I knew things were starting to head south when we went back to shampoo. As she was taking the foils out of my hair, she commented on how she had to hurry because she didn't want the blonde highlights and my normal hair to soak up the brown. (I now think back to my real stylist, who would rinse the brown out first, then take out the blonde). Anyway, it got worse when I hear her sighing - loudly - while she is rinsing my hair. She then went to get someone else and I hear them whispering back and forth. Never a good sign. It was clear when we went back to our station and she says, "Now, before I take this [the towel] off, know that we give free re-dos." Great.
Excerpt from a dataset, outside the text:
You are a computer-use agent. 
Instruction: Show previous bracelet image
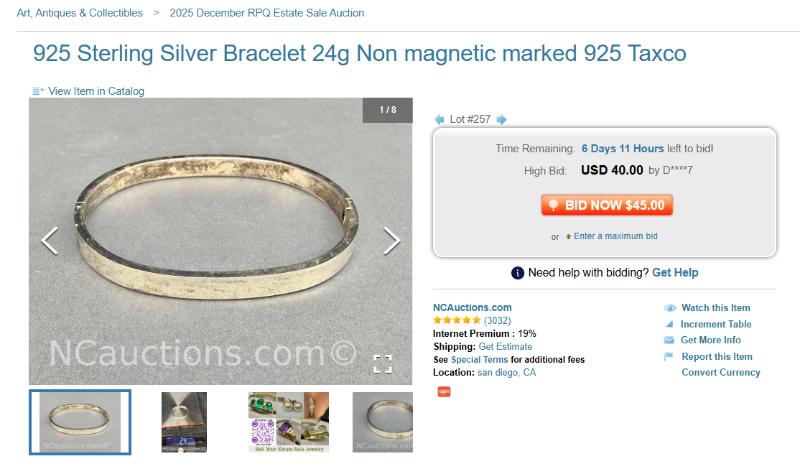[49, 240]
She took off the towel and it was dark brown. Like as brown as my sister's hair. They then 'stripped' my hair to get the brown out, which turned it into more of a reddish brown (more red, than brown). It actually was kind of a pretty color - just NOT on me! It was awful. I was trying so hard not to cry there - mostly because I felt really bad for the student. She was clearly on the verge of tears, too. I wasn't happy, but they were trying to make it right, so I was trying to give them a chance to. From the whispers with educators, it sounds like she did two things wrong - first, she should have rinsed the red/brown out before taking out the blonde foils. Second, she mixed the toner too dark. So the combination of those two things created the nightmare that was my hair.
The pictures below don't really show how dark of a red it was - only the few people who got to see me during the few days it was red got to see how really red it was. You can compare it to the picture at the top of this blog to at least get a feel for how much darker it was.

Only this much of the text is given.